As you very well know, it's common to be handed down some one's legacy, to be left a fortune, or to be the heir to something fabulous. When my Grandma Pancake passed away four years ago, the family went through her estate and handed everyone the things her and Grandpa had deeded out. I, the only granddaughter, received her string of pearls, wedding silverware, and collection of Buddhas. Grandma Pancake was not Buddhist, I don't think she practiced any sort of religion, ever. She once took a ceramic class and made a miniature Buddha, swathed in purple robes. That sat on her kitchen shelf my whole life. She also made a 2" Buddha in deep gold, bronzes, and greens. He sat by her hutch in the dining room. She never said why she made them, liked them, or displayed them. But I got them. There was also a small wooden one someone brought back for her from the Philippines, or Hawaii. I have them all in my office ... she meant for me to have them for a reason. They surround me now.

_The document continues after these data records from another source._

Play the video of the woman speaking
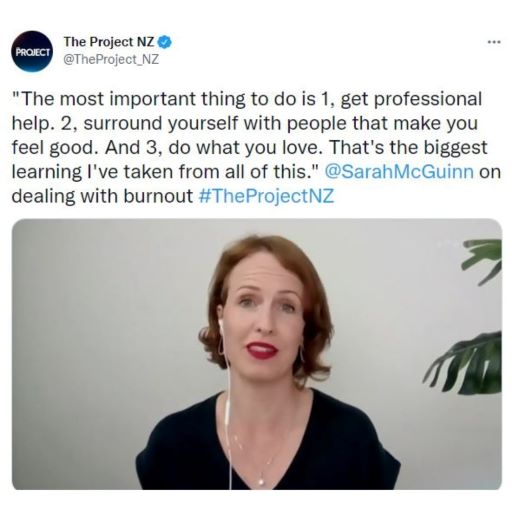The width and height of the screenshot is (512, 512). pyautogui.click(x=257, y=354)
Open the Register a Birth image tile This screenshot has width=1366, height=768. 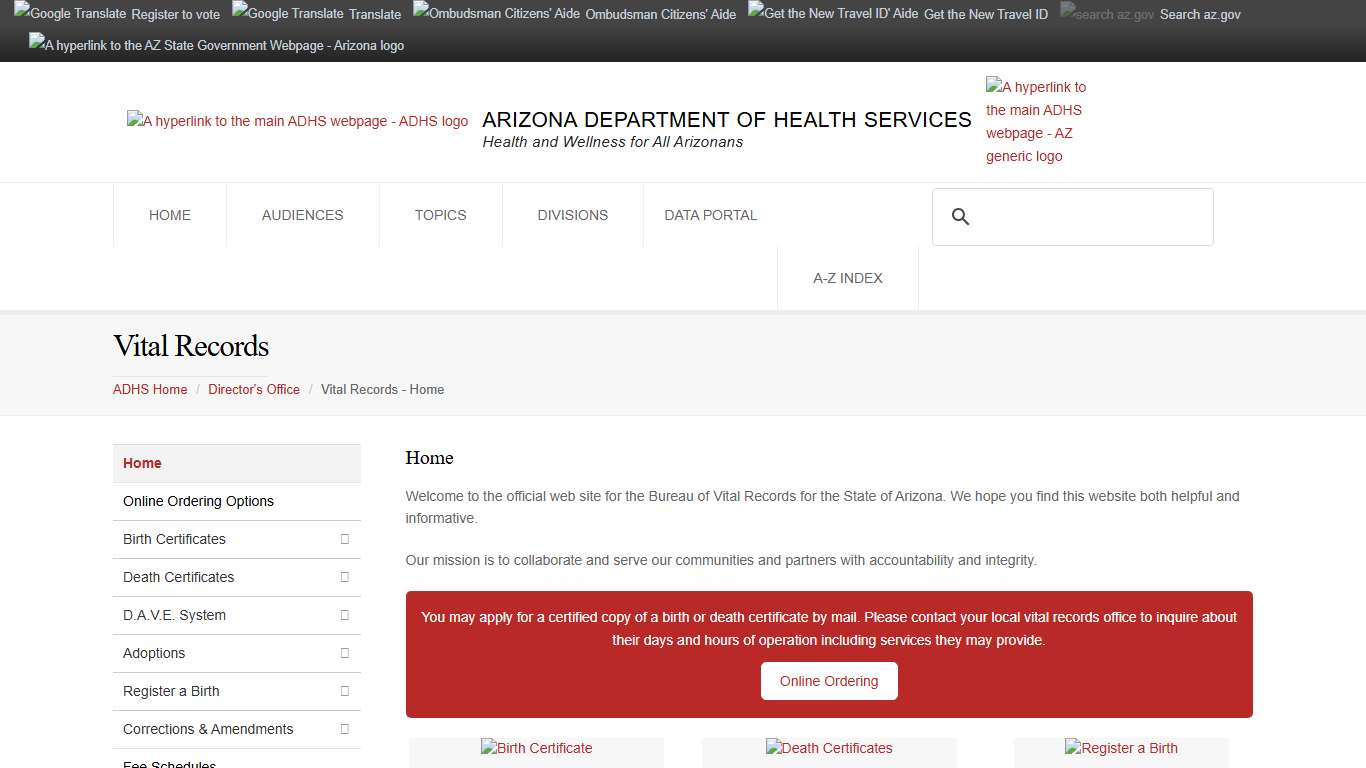click(x=1121, y=748)
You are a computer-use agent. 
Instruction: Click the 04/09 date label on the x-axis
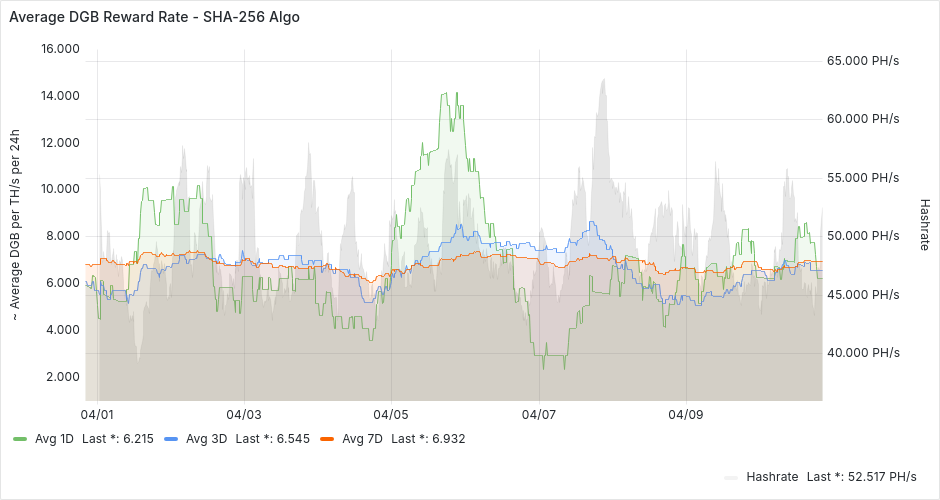tap(685, 413)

Five years ago, I had to walk past the Dad's office cubicle to get to my office. That is how I met him. He immediately caught my attention- I should say his cube immediately caught my attention. The Dad is a graphic designer, he works in animation and motion graphics. In his cube were 20 or so McDonald's Happy Meal toys ... all arranged perfectly, lovingly. Now he was 25 at the time. I know, weird, right. But after I found the courage to stop and say hello to him and ask him about his toys, I realized they were simply professional inspiration. As a designer, cartoons inspired him. The figures were mostly from Disney Pixar movies- Toy Story, Monsters, Inc. A few random Nemo, Lilo & Stitch. The Dad said he loved Pixar movies, owned them all, and wasn't ashamed. Oh, my heart!
One day, as I was packing my office to move across town into our new office space, I stole Mike, from Monsters, Inc. off the Dad's desk and held him ransom. I would send cryptic letters through our courier service demanding things like beer to return him unharmed. The Dad laughed at me, he knew exactly which of his buddies had gone missing, from exactly which spot on his perfectly organized desk he was snatched. It was around then the Dad told me someday, his toys would go to his children. I told him for as mint of condition as they were in, he could probably make some cash off eBay. No, he said, they'll be for my kids.
Last night, the Dad came home with an ice cream pail, brimming full of bright plastic faces. He gave his legacy to his daughter. I said to him, "Babe, your desk is going to be so empty now ... it'll be so different."
"Naaa," he said, "I have pictures of the lil' dude instead."